Family offices lean on private equity to dampen losses

Organisations with a higher allocation to the asset class significantly outperformed their peers, a report has found.

Private equity has been the top-performing asset class in family office portfolios, according to research by an industry body.

Overall returns for family offices were negative. However, direct private equity generated a 16.8 percent return and fund commitments 11.1 percent in 2018, according to the 2019 FOX Global Investment Survey from Family Office Exchange. The network includes over 8,000 family leaders and advisors from 500 organisations in 27 countries.

Traditional asset classes, such as stocks and bonds, generated low or negative returns, driving the overall family office portfolio to a -0.2 percent loss for the year.

Non-US families outperformed US families in 2018, returning 4.6 percent and -1.3 percent, respectively. Non-US families had a 26 percent allocation to private equity, compared with 15 percent for those in the US.
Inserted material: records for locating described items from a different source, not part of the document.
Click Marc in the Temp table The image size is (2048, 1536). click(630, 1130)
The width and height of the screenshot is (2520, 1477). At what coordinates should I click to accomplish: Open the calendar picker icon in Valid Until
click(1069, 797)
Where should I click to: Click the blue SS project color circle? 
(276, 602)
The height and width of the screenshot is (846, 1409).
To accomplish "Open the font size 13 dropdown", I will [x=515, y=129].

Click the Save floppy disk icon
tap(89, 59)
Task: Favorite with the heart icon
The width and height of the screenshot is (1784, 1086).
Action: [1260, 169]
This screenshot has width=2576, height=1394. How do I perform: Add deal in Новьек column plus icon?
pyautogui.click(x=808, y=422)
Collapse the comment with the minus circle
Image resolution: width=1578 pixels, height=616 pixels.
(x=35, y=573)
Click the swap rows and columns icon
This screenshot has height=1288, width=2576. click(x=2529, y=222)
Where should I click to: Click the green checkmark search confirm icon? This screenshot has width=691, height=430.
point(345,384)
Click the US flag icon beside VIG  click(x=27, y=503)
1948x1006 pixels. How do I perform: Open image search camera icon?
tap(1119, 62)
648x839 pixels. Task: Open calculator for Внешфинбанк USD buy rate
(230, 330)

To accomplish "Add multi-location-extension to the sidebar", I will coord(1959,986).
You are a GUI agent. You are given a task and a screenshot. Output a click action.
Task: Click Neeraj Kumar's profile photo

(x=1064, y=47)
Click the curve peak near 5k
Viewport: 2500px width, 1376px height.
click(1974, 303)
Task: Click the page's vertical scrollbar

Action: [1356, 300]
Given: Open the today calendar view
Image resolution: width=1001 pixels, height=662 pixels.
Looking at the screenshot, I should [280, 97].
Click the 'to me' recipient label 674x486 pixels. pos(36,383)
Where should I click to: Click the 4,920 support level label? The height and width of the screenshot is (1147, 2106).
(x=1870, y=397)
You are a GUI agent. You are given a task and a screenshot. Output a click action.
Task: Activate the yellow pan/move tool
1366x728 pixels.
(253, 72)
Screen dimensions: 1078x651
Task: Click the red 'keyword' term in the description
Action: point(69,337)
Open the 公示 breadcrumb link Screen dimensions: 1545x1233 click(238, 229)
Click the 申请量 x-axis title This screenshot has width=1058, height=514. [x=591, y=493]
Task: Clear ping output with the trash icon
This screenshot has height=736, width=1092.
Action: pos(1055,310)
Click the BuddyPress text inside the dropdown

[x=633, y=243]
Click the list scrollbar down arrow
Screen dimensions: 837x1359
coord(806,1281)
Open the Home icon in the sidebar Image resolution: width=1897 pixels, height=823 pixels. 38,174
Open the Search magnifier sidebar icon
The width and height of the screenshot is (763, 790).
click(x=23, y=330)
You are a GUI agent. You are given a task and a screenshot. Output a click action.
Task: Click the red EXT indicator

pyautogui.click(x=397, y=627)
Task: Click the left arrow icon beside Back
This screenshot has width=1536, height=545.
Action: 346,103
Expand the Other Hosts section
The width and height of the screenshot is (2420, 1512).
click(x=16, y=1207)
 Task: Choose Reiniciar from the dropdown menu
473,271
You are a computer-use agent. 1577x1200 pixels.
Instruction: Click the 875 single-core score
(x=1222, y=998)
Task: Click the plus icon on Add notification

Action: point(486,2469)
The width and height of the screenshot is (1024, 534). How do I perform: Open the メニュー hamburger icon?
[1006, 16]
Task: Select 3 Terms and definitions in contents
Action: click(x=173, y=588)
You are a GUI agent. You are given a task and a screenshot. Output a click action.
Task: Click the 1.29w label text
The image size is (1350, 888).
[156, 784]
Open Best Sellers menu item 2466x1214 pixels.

Asian family offices tend to be less established than their US counterparts and are more driven by their entrepreneurial background, Richard Tan, portfolio specialist for Asia at investment advisory Mercer, told Private Equity International.

“The more developed US market has a greater number of fund managers and advisors, whereas Asia is more nascent, so entrepreneurs have a stronger idea of where they want to put their own capital,” he said.

Asia’s heavy focus on manufacturing also lends itself to the asset class, he added. “Many Asian family offices were founded by entrepreneurs with a manufacturing nexus who therefore had an affinity for private equity,” Tan said.

Private equity comprised 17 percent of the average overall portfolio, with real assets accounting for a further 16 percent. An increase in private market allocations away from traditional asset classes improved overall performance, the report noted.

Family offices have recently loaded up on private equity in anticipation of a slowdown and will change the game, Carlyle Group co-founder David Rubenstein told delegates at Invest Europe’s Investors’ Forum in March.

“You now see multi-billion-dollar family offices in the Middle-East and Asia,” Rubenstein said. “Staggering amounts of money in family hands, and they are allocating a higher percentage to private equity than pension funds ever did or even that SWFs are. This money is now coming in and you are seeing in many cases family offices saying that they will do deals directly and that they don’t need to give money to Carlyle, Blackstone, KKR, Cinven and CVC. We’ll see that phenomenon occurring.”

Almost half surveyed by FOX stated that they were either “very satisfied” (18 percent) or “somewhat satisfied” (30 percent) with their 2018 investment performance, while 41 percent said “neither satisfied nor dissatisfied” and 11 percent said they were “very dissatisfied”.

The report helps explain why private equity is the most popular alternative asset class for global family offices. The average family office had a 45.4 percent exposure to alternatives last year, of which 14 percent was in direct private equity investments and 7.6 percent in private equity funds, the UBS/Campden Wealth Global Family Office Report 2018 found.

Private equity funds remained most popular among North American family offices, accounting for 9.9 percent of the average portfolio. Asia-Pacific investors had the greatest appetite for direct private equity deals, which represented 15 percent of the average portfolio in this region.